A presidente Dilma Rousseff apresenta uma série de movimentos recentes que serão estudados por historiadores e especialistas no futuro. Desde o início do ano, ela abdicou de governar. Deixou de fazer planos, mencionar objetivos e se fixou na obsessão de conservar seu mandato por intermédio de palavras de ordem proferidas diante de militância paga, que repete monocordicamente tudo o que lhe dizem para gritar. Deve fazer bem ao ego da presidente e lhe conceder falsa sensação de segurança. Entre as paredes do Palácio, com público amigo, tudo fica mais fácil. Ninguém enxerga o perigo.

Outra característica interessante é que a presidente discute o processo de impeachment, ou impedimento. Ela agora admite que o processo é legítimo, mas não assume a responsabilidade pelos crimes que lhe são imputados. É a lógica do réu. Alegar inocência. De novo, ela abre mão das enormes prerrogativas de presidente da República que deve pairar sereno sobre as maledicências dos mortais. Chefe de governo não fica irritado, não demonstra sentimentos pessoais, navega acima de tudo e de todos. E trabalhar para que a economia volte a funcionar de acordo com as expectativas.

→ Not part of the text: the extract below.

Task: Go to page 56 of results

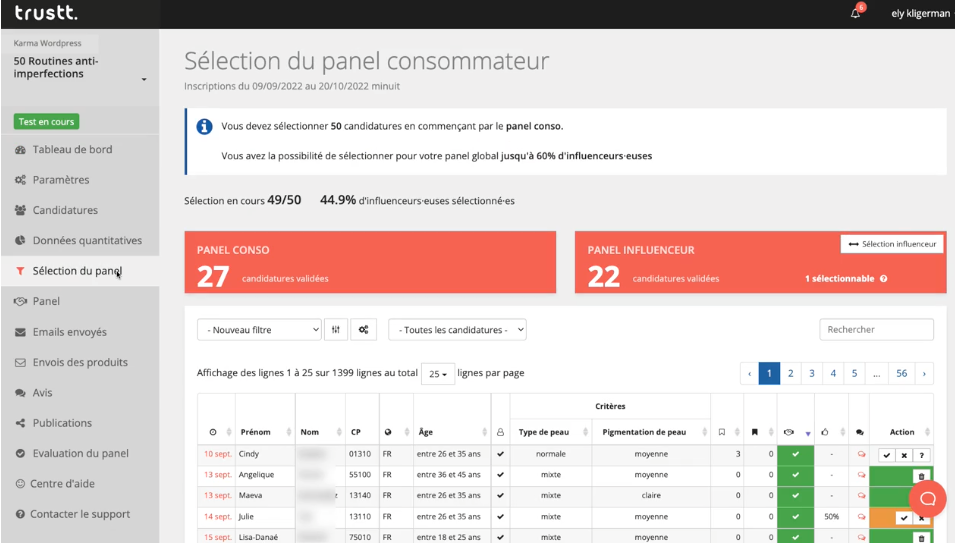Action: pyautogui.click(x=901, y=373)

A presidente desceu à vala comum dos mortais. Promove uma terceira fase do programa Minha Casa, Minha Vida para o qual não há dinheiro suficiente. Mas isso é apenas detalhe. Na véspera da lançar o plano, ela reuniu um bom número de ministros e a presidente da Caixa Econômica Federal para analisar, julgar e aprovar, ou não, um site deste projeto de casa popular. Um simples site tomou tempo de metade da República. São sinais de que a retirada está em curso. Não há comando. Tudo é compartilhado. Receio de que alguém seja responsabilizado por mais um desastre político ou midiático.

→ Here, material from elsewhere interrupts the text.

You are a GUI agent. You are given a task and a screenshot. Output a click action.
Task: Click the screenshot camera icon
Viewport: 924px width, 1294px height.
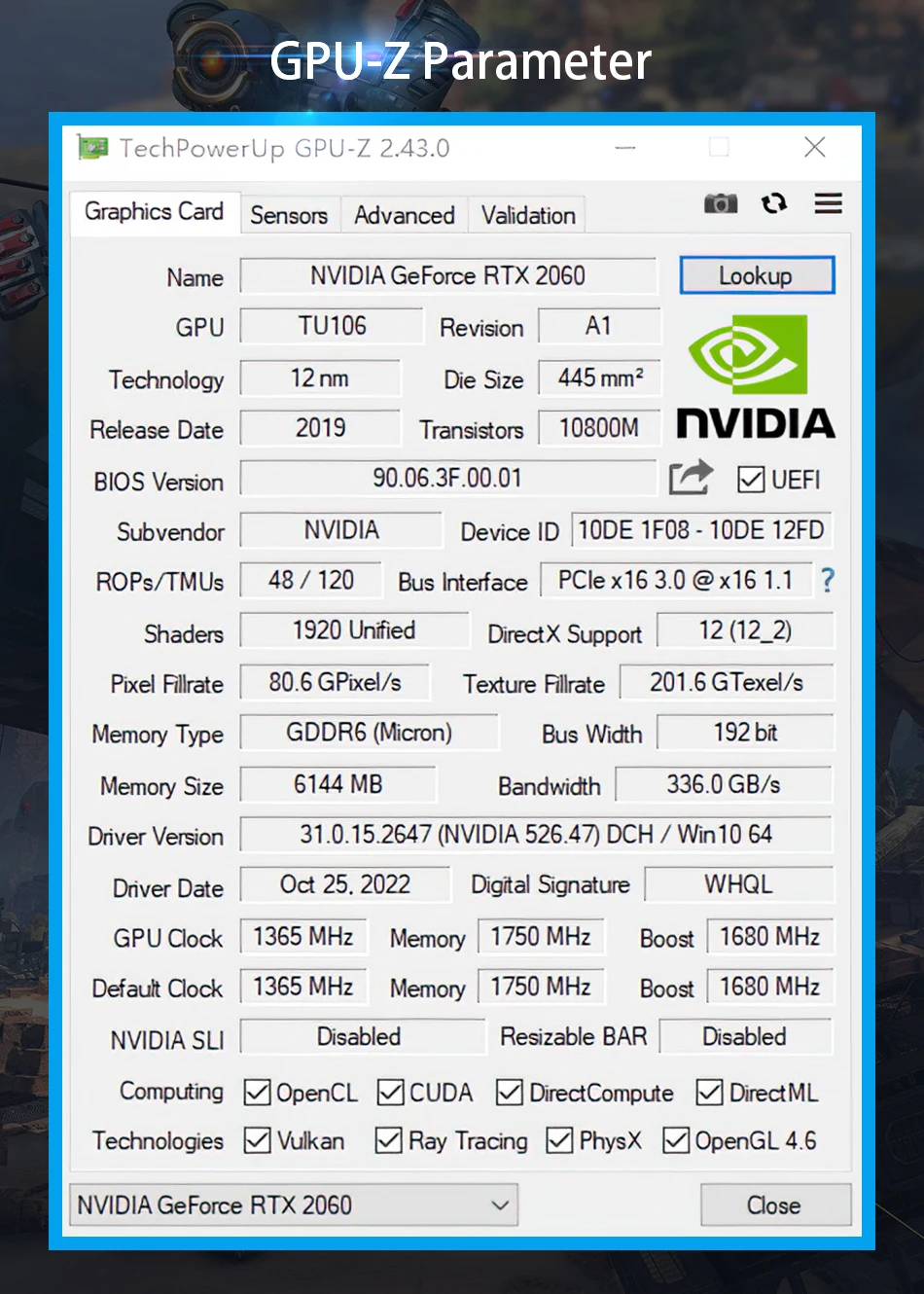coord(720,203)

O ex-presidente Lula manda mensagens para militantes em Brasília. É sempre assim. Final de expediente. Os manifestantes saem do trabalho, ganham algum, recebem camisetas, chapéus e bandeiras e às vezes um sanduíche. Este tipo de manifestação jamais ocorre no final de semana. Um pouco mais de barulho é importante neste momento em que o governo tem dúvidas se vai conseguir obter os 173 votos necessários para arquivar o impeachment na Câmara. As mais recentes tabulações indicavam o máximo de 120 favoráveis.

Lula é, na realidade, a imagem do poder. Na medida em que a presidente concordou em recebê-lo como ministro chefe da casa civil abriu mão de seus poderes. Queria designar um primeiro-ministro. Não o fez porque a manobra foi sustada, liminarmente, pelo Supremo Tribunal Federal. O ex-presidente, contudo, nos bastidores continua a agir para juntar nacos de partidos na tentativa final de defender o Planalto com os místicos 173 votos. O balcão de negócios está aberto, mais escancarado do que nunca.

É difícil imaginar que a presidente Dilma permaneça no governo. Ela não possui nenhuma característica de estadista capaz de conduzir seu povo em momento de dificuldade. Não elabora projetos, não fala a verdade e sequer consegue ter um raciocínio organizado quando discursa para plateias não domesticadas. A gravidade da situação econômica exige ação, perspectiva, trabalho e persistência. Dispensa palavras de ordem vazias e promessas sem qualquer sentido prático. A presidente que começou bem seu primeiro mandato, em algum momento deslumbrou-se e começou a gastar o que não tinha e não podia. Achou que entraria para a história como a mãe dos pobres.

Vai figurar nos livros como a presidente que quebrou as finanças nacionais por vontade própria, capricho e desejo. Quem sabe até por falta de conhecimento específico. Desmanchou a política econômica de seu antecessor, destruiu a enorme credibilidade do Itamaraty dentro e fora do país e se limitou a gritar palavras de ordem para plateias amestradas. Se ela ficar, o Brasil vai sangrar nos próximos dois anos. Se sair, a crise será profunda, porém breve. Existe a perspectiva de em 2017, o país voltar a ser o que já foi. Os dados deverão ser jogados neste mês. A retirada está em curso.